Por que se fala de uma segunda e terceira ondas da epidemia, depois deste primeiro embate?

Depois desta primeira onda, e com os primeiros passos de desconfinamento já em marcha, persiste a possibilidade de novas ondas de covid-19. Enquanto houver uma população maioritariamente suscetível à infeção, essa hipótese amntém-se. Só não se sabe quando isso pode acontecer.

Manter o número de casos de covid-19 suficientemente baixo para eles serem geríveis do ponto de vista da capacidade de resposta do Sistema Nacional de Saúde, dependerá muito da forma como ocorrer o regresso gradual à vida social. Manter o distanciamento na interações nas interações e as medidas de higiene, que passam pela lavagem frequente das mãos, será determinante para evitar eventuais segunda ou terceira vagas de covid-19 atinjam grandes proporções.

Quando poderá terminar esta pandemia?

Neste momento ninguém sabe. Tudo vai depender de quando se atingir a imunidade de grupo nas populações, o que significa ter entre 70 e 80% da população imunizada, e da forma como se vai lá chegar.

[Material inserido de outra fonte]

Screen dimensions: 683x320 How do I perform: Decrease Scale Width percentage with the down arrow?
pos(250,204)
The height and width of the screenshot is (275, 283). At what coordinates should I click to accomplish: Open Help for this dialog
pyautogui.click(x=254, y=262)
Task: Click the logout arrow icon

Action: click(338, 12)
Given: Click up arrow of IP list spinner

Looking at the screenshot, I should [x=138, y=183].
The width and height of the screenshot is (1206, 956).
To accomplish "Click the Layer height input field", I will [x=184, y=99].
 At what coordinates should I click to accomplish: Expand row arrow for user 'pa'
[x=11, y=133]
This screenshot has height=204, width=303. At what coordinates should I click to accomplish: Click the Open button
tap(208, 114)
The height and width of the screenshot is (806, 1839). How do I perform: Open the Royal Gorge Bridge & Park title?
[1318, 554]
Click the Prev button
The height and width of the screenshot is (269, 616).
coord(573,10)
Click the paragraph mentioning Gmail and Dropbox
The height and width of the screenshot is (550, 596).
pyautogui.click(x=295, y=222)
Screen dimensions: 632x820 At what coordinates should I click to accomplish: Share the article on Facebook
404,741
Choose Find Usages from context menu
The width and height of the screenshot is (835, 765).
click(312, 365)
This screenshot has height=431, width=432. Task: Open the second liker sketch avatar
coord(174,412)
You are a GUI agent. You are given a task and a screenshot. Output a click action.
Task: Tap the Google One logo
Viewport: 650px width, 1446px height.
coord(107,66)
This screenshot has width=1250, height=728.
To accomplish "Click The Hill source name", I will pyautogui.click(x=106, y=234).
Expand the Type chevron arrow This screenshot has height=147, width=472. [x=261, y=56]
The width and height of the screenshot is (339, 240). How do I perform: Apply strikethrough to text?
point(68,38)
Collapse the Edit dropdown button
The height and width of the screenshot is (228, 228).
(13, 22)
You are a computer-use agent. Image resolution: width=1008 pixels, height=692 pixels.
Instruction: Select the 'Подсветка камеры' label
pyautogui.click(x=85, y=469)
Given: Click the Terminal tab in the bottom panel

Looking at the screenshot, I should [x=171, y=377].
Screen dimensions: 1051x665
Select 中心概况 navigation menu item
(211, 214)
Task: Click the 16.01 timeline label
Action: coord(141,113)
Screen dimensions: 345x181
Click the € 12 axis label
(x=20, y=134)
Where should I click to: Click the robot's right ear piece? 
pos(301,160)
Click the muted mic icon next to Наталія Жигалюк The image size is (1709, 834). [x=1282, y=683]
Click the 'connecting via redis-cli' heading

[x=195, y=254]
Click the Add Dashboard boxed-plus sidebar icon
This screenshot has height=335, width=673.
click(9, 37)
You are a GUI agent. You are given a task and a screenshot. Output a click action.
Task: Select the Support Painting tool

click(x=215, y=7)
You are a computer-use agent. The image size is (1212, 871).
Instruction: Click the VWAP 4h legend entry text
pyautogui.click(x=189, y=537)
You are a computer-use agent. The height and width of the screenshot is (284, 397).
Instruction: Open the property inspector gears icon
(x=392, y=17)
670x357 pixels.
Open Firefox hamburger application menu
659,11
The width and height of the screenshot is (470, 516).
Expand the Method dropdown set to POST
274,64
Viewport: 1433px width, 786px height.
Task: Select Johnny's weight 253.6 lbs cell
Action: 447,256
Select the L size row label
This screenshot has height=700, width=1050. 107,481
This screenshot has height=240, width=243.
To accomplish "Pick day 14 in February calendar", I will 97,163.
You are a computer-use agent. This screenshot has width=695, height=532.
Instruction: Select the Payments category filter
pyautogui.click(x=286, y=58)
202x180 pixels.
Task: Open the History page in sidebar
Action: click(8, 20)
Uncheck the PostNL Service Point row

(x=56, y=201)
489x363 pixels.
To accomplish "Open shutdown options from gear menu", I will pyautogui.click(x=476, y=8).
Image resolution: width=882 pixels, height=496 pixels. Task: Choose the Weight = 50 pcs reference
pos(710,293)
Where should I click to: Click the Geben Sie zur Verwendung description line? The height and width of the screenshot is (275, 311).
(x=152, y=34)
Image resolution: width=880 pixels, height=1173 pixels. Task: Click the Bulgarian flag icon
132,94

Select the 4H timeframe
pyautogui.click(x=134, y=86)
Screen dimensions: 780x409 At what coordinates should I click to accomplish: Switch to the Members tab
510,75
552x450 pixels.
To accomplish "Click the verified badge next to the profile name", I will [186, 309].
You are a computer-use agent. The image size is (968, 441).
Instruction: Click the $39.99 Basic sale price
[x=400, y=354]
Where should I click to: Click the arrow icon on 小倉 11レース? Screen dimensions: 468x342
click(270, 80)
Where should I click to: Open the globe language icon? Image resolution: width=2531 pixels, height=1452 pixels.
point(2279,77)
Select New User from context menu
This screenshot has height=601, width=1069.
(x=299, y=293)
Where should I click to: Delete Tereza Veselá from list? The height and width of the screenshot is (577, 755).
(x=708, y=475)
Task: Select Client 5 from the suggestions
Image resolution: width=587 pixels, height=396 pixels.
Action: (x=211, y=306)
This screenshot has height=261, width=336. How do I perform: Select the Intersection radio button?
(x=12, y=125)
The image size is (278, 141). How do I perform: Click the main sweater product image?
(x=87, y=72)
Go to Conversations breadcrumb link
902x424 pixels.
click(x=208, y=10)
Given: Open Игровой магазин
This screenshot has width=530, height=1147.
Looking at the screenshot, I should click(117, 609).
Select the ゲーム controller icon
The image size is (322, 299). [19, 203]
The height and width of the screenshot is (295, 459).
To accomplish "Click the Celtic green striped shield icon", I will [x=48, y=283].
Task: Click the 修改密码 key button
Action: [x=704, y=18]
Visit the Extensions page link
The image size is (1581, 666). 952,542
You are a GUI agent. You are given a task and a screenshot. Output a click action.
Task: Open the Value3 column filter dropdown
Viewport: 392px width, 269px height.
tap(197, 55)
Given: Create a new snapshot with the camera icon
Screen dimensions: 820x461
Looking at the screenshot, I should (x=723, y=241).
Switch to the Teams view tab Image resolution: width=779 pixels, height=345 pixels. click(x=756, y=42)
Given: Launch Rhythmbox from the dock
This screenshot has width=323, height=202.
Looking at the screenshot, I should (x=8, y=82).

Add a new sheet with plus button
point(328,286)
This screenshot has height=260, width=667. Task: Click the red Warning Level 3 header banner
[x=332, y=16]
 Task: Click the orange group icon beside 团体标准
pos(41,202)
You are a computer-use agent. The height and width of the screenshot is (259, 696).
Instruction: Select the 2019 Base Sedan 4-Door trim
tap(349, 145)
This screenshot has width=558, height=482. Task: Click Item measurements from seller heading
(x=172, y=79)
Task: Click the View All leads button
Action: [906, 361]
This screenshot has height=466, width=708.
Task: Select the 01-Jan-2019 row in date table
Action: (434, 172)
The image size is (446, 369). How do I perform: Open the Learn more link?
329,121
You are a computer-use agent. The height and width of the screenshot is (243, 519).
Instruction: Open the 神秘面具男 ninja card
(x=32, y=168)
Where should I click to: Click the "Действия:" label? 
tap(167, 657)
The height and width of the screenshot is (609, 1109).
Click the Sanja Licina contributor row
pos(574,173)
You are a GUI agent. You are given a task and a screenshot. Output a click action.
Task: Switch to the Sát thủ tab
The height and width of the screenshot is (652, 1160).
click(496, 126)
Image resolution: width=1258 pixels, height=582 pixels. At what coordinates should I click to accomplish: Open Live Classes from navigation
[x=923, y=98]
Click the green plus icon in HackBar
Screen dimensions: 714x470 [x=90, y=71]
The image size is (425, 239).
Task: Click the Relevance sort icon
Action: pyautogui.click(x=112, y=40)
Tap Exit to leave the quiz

A necessidade de achatar a curva epidémica para os serviços de saúde não colapsarem sob um número exorbitante de doentes ditou as medidas de contenção que desaceleraram o contágio e a propagação da epidemia. Mas isso também contribui para prolongar a situação no tempo, podendo uma situação de quarentenas intermitentes, com a libertação lenta e progressiva das pessoas já imunizadas durar muitos meses. Na verdade, ninguém sabe.